Task description: Copy every line from the one that holds "Task: Open the notifications bell" to the end of the records below, exactly and with nothing else, but without any pictures.

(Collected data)
● ● ●
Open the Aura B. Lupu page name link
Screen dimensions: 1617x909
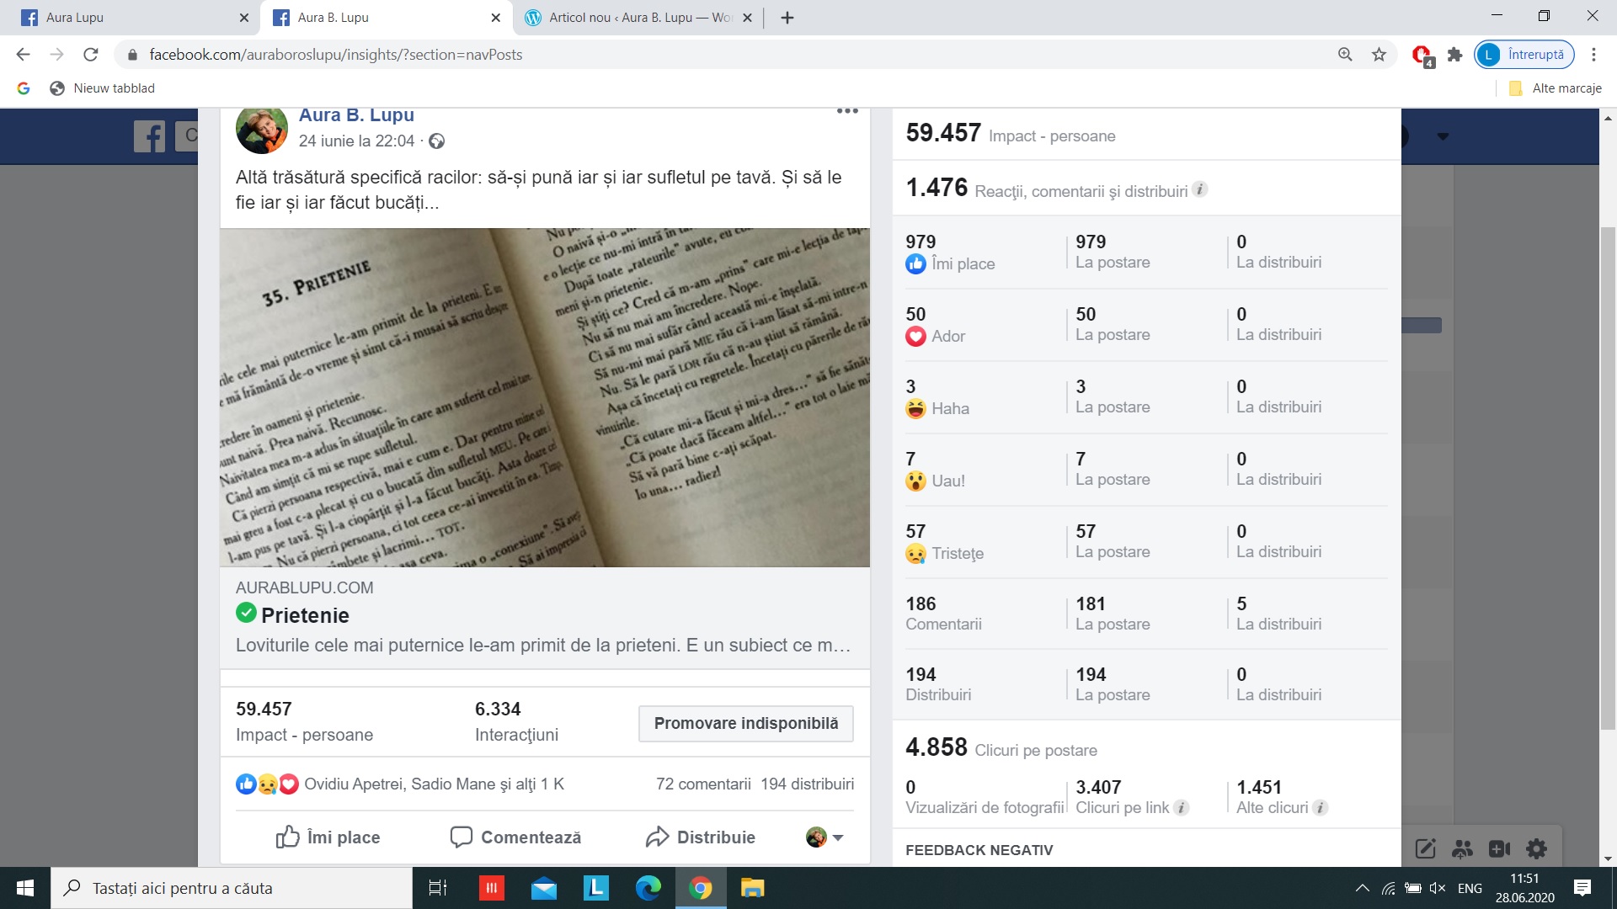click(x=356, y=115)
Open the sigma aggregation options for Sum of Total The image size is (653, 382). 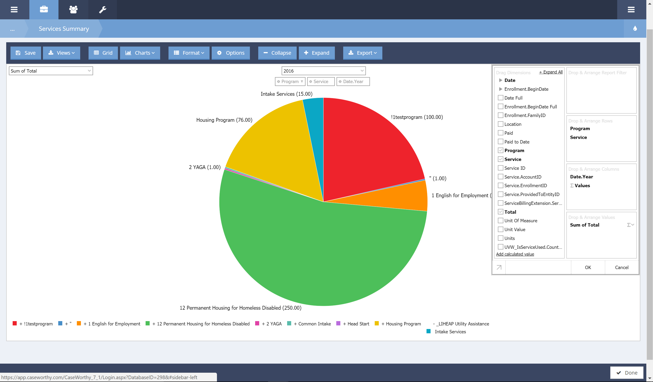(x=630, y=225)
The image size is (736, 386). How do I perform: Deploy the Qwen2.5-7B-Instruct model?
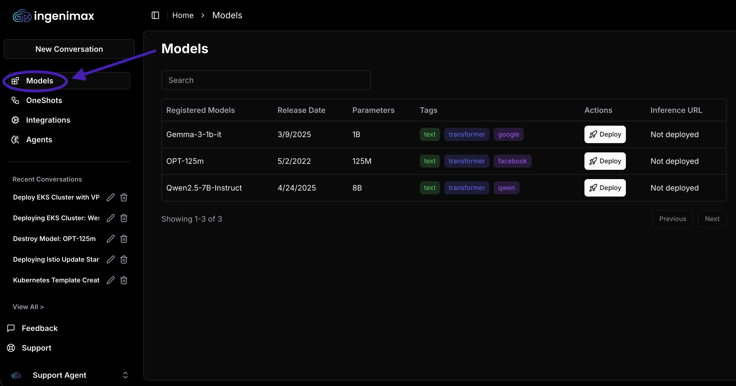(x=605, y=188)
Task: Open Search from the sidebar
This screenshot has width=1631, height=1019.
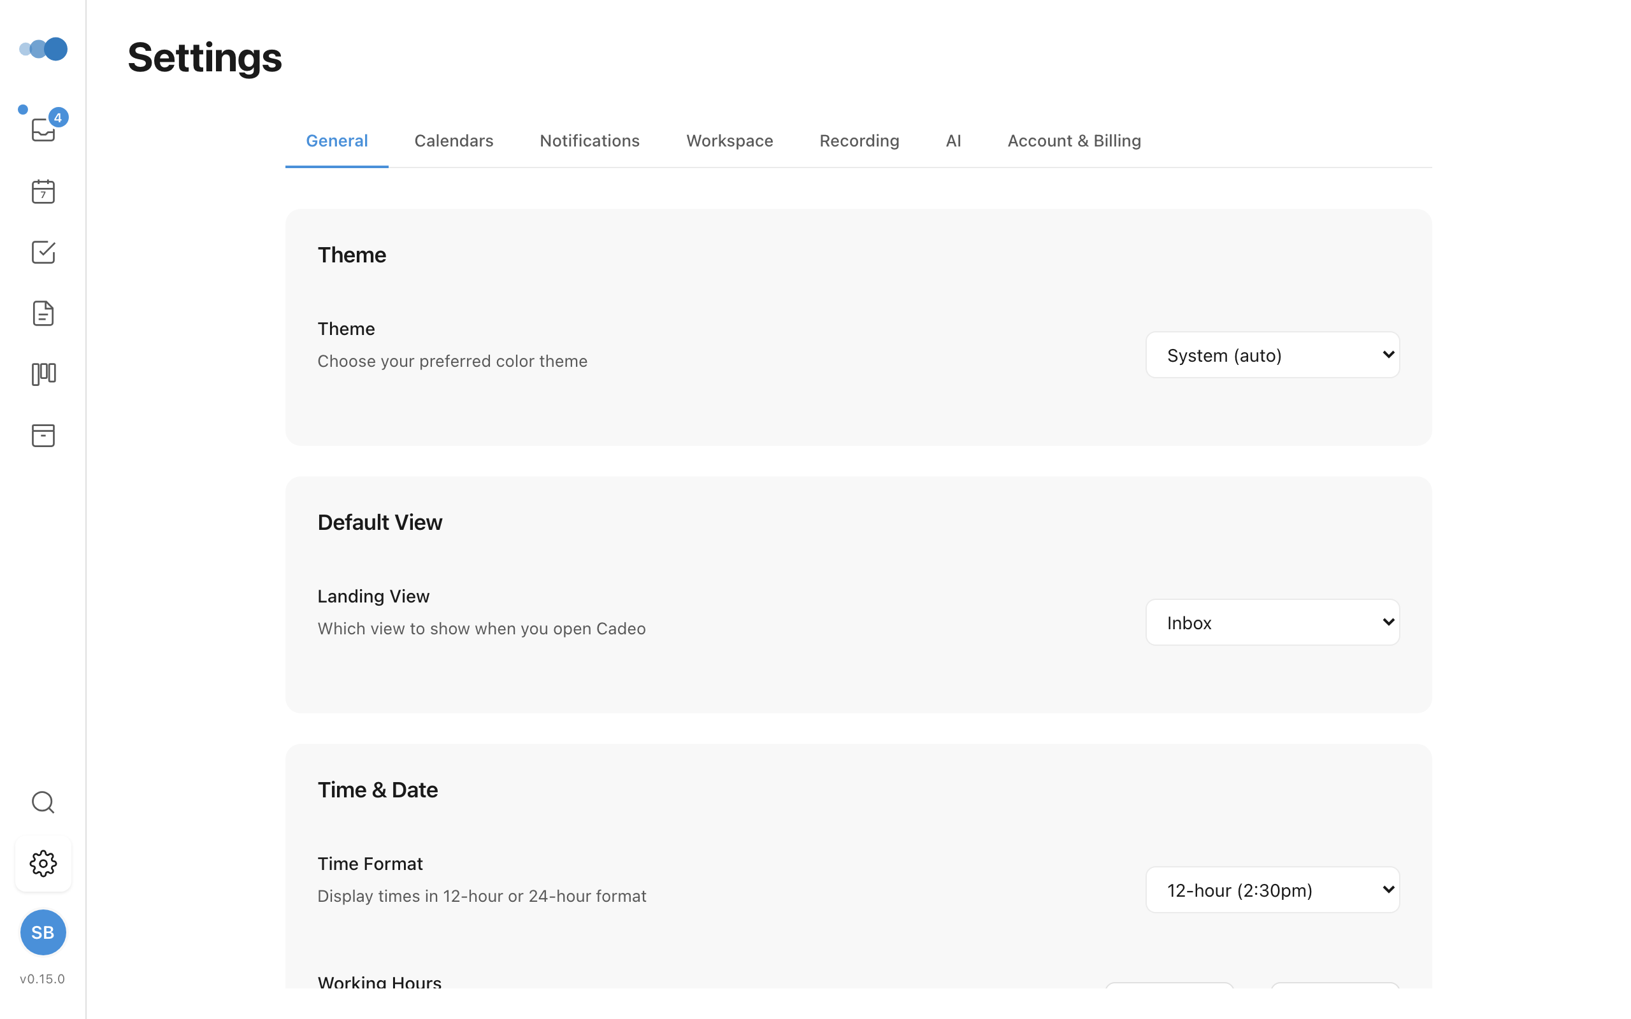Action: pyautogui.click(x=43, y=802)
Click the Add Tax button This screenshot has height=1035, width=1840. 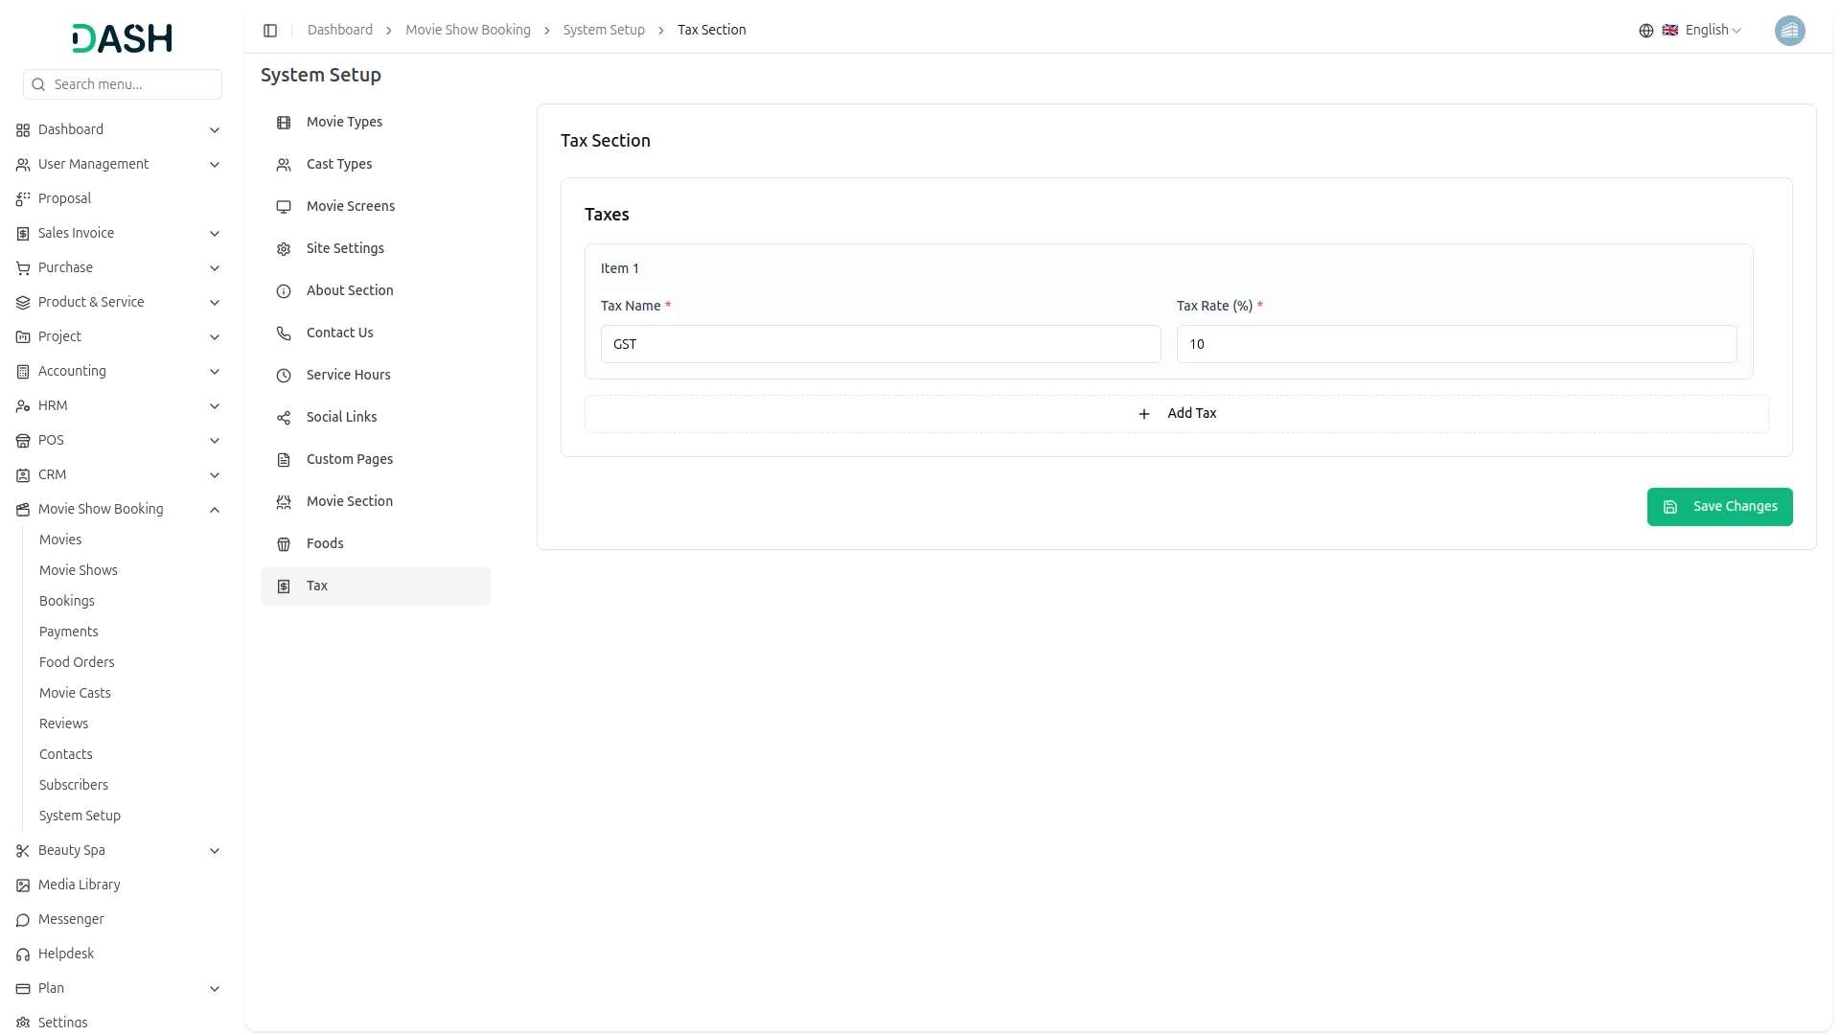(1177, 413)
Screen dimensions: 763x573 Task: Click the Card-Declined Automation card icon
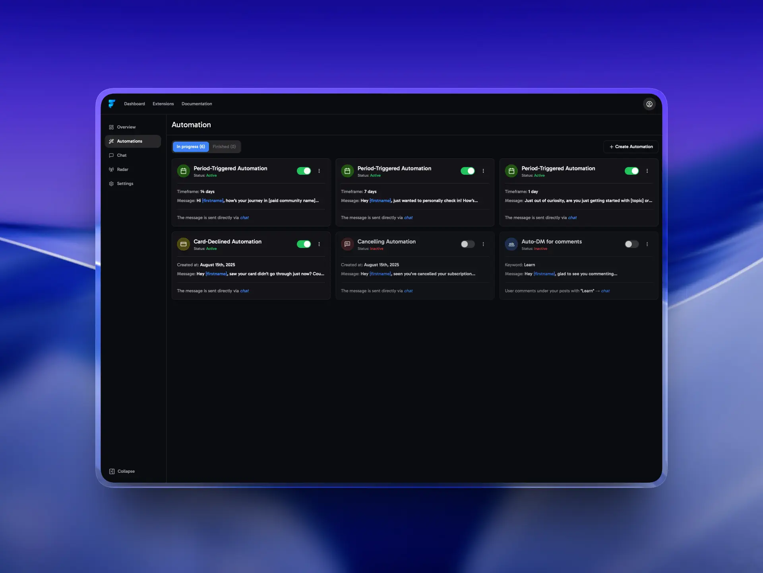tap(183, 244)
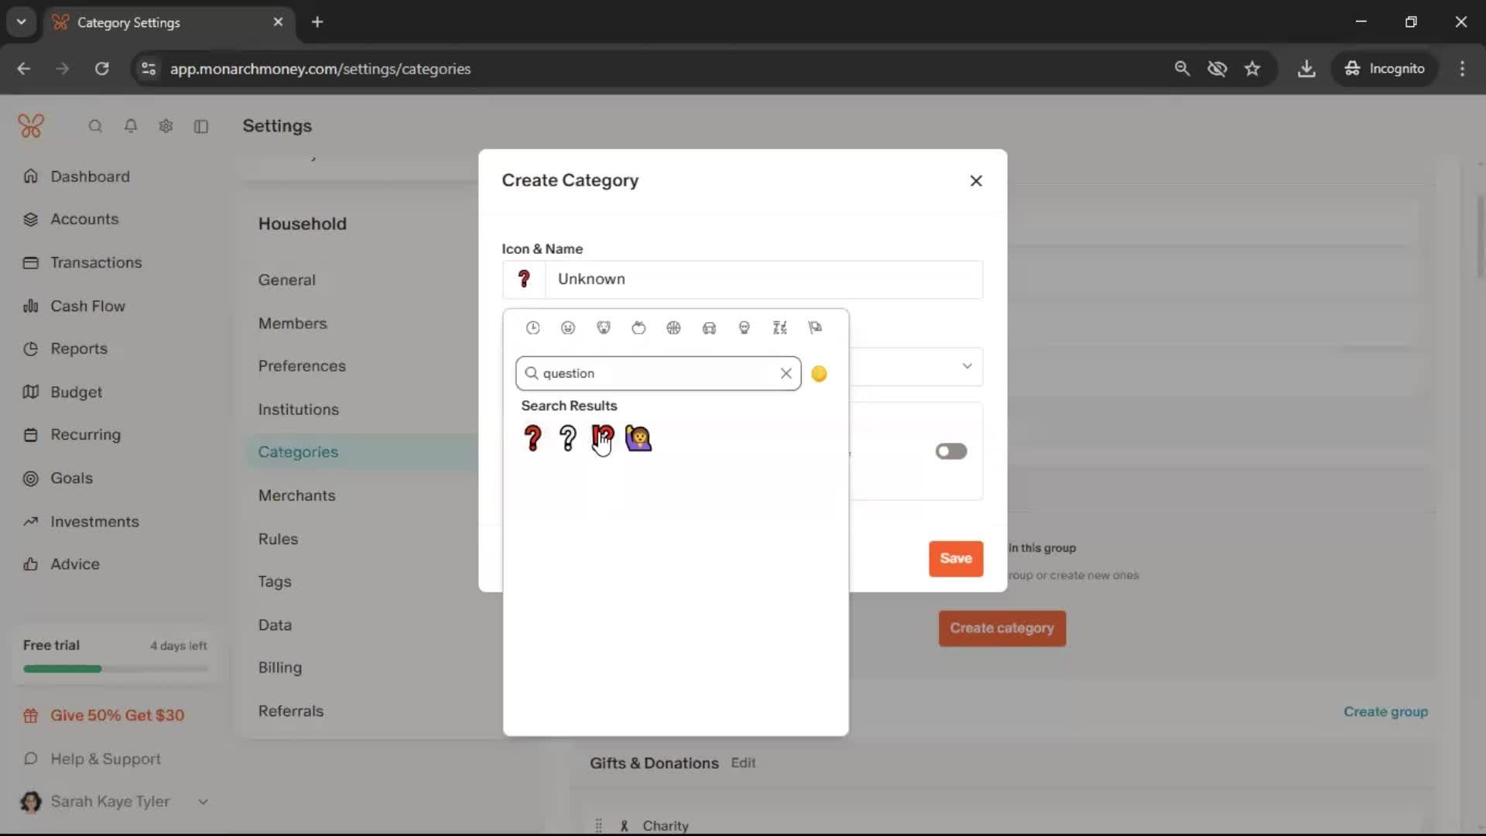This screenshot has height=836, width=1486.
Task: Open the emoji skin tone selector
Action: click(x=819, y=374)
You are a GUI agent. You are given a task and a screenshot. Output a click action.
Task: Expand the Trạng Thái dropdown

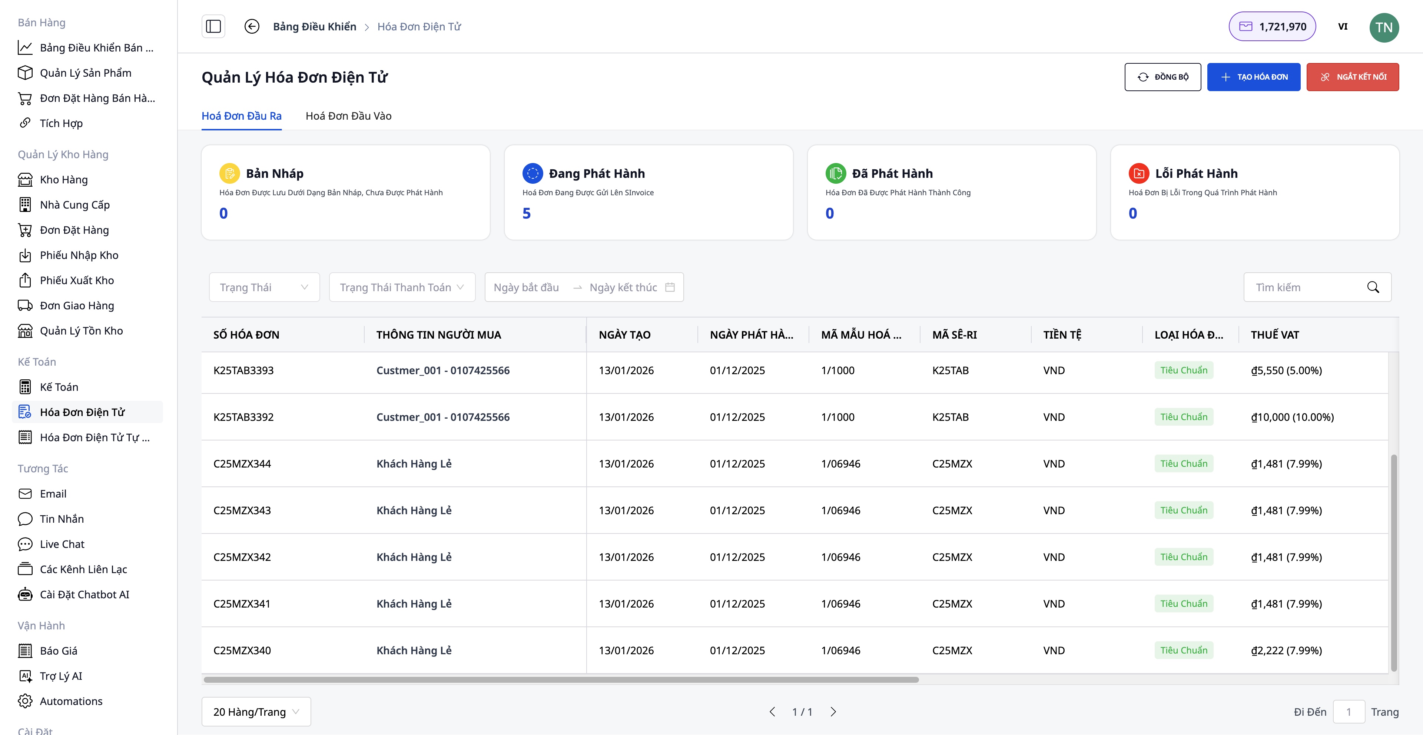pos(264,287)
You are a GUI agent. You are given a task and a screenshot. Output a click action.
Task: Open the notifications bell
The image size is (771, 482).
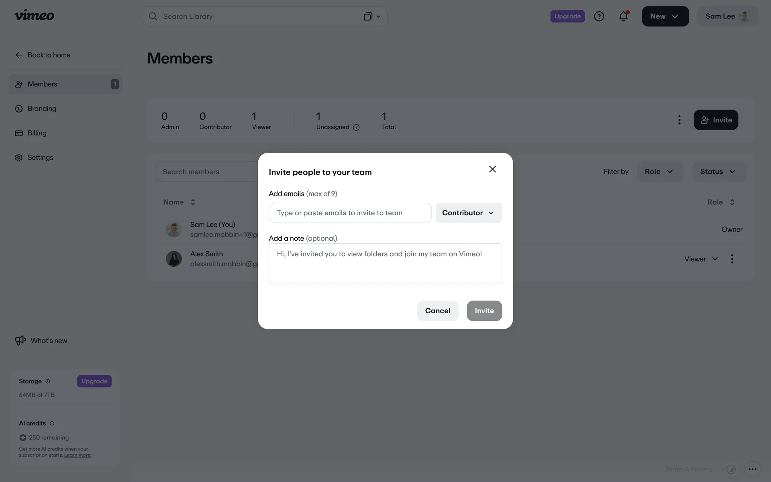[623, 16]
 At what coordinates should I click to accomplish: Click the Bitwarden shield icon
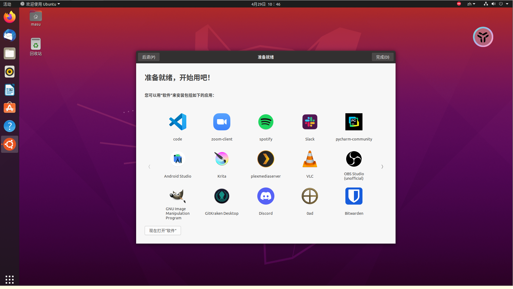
● ● ●
Solution to this exercise:
Task: Open the notifications bell
The image size is (771, 482).
[623, 16]
 At what coordinates should I click to accomplish: Click the Bitwarden shield icon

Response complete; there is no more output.